It’s been quite some time since we last checked in with the genteel racist and Holocaust-denier who calls herself The Thinking Housewife. Flipping through her blog archive today, I could not find it in me to click on posts with such unappetising titles as “Usury and Homosexuality” and “Martin Luther King: Commie Fraud.”

But her recent post on lady astronauts got my attention. In it, Laura Wood (her real name, evidently), throws some reactionary shade at NASA for the unforgivable sin of training four women for space work and a possible trip to the Red Planet.

As Wood sees it, Mars does NOT need women, because a trip to yucky Mars pales in comparison to the joys of full-time housewifery.

[T]he things these women could accomplish within the dramatic and exciting Inner Space of their own homes so dwarfs what they could accomplish on Mars (where they won’t be going anyway), that the very suggestion is an outrage.

Wait, I thought Innerspace was the movie in which Dennis Quaid got shrunken down to microscopic size, Fantastic Voyage style, and accidentally injected into Martin Short?

Who would trade insipid, lifeless, finite Mars (Yuck!! Revolting!!) for the chance to create and influence human beings, each one of whom is a fascinating planet, an eternal sphere of consummate adventure, a being that is utterly unique and made in God’s image?

Apparently, God is a tiny bald, incontinent person who can barely walk straight and communicates mainly through shrieks and vomiting, yet is somehow also adorable?

If that isn’t power, what is?
_____
### WRITTEN EXERCISE 1
Reproduce the part of the blog post that begins at the words "[T]he things these" and stops after "somehow also adorable?".
### WRITTEN EXERCISE 2
In the blog post, how many women is NASA said to have trained for space work?
The data have no connection to the blog post.

Items drawn from a dataset
_____
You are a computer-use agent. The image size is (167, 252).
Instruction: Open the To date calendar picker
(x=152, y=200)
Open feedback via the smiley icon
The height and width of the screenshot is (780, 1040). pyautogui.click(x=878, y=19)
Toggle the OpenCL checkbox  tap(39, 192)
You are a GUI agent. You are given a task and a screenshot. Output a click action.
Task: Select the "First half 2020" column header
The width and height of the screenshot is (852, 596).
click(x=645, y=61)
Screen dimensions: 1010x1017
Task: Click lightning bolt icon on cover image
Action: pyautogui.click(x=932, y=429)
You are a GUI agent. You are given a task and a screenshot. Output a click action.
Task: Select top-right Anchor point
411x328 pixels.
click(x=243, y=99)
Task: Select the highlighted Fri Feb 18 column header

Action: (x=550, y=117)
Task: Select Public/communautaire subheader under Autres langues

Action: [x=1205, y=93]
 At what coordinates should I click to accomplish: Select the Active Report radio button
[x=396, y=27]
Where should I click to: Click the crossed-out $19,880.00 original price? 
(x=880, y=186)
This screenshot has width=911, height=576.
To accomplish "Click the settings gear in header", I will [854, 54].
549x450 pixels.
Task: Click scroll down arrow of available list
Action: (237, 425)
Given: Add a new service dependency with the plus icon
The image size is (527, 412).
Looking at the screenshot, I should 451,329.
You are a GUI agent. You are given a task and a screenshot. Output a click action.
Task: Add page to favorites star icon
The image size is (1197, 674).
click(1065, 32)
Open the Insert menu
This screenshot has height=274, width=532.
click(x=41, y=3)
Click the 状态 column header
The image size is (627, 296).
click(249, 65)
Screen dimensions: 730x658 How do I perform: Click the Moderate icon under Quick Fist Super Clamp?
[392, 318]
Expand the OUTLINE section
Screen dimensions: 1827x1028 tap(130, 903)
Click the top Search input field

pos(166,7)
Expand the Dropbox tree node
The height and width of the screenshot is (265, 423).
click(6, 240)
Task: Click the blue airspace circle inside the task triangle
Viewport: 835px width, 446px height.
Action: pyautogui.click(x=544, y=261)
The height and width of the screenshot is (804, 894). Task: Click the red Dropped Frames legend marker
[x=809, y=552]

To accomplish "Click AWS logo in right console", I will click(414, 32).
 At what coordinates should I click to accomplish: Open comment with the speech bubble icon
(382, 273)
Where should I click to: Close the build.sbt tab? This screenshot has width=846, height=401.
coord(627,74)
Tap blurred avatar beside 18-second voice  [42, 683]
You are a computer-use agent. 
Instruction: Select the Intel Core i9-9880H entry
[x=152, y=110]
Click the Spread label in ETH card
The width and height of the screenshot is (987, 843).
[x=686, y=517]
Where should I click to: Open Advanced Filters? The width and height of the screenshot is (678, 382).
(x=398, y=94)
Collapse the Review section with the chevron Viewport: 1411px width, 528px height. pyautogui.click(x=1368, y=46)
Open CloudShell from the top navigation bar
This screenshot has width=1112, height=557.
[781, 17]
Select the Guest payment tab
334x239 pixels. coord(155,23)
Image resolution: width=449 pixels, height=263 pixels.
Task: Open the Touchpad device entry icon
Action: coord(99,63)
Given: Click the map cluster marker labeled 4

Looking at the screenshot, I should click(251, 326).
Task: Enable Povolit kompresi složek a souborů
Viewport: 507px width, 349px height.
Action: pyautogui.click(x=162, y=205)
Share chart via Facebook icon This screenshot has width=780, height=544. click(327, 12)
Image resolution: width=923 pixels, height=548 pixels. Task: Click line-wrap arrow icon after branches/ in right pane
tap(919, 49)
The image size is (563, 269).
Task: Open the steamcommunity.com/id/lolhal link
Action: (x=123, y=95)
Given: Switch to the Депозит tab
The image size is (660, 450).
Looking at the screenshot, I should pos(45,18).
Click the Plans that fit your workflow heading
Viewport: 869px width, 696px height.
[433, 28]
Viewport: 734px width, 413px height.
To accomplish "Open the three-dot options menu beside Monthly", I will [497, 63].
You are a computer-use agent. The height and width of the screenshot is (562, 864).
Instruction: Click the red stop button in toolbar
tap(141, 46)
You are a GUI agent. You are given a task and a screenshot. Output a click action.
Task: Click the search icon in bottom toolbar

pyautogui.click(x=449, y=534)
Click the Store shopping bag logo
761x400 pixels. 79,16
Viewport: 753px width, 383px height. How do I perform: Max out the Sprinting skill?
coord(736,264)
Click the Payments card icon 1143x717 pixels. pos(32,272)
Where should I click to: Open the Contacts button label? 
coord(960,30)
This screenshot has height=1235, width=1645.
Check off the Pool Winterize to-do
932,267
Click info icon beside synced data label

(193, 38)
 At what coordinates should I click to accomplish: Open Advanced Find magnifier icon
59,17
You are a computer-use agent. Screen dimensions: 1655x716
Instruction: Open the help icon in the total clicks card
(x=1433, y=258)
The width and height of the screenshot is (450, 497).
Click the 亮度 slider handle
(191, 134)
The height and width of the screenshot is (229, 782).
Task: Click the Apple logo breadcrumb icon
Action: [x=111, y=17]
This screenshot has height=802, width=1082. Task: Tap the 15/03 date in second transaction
_____
### FULL SOLUTION 1
[T]he things these women could accomplish within the dramatic and exciting Inner Space of their own homes so dwarfs what they could accomplish on Mars (where they won’t be going anyway), that the very suggestion is an outrage.

Wait, I thought Innerspace was the movie in which Dennis Quaid got shrunken down to microscopic size, Fantastic Voyage style, and accidentally injected into Martin Short?

Who would trade insipid, lifeless, finite Mars (Yuck!! Revolting!!) for the chance to create and influence human beings, each one of whom is a fascinating planet, an eternal sphere of consummate adventure, a being that is utterly unique and made in God’s image?

Apparently, God is a tiny bald, incontinent person who can barely walk straight and communicates mainly through shrieks and vomiting, yet is somehow also adorable?

### FULL SOLUTION 2
Four.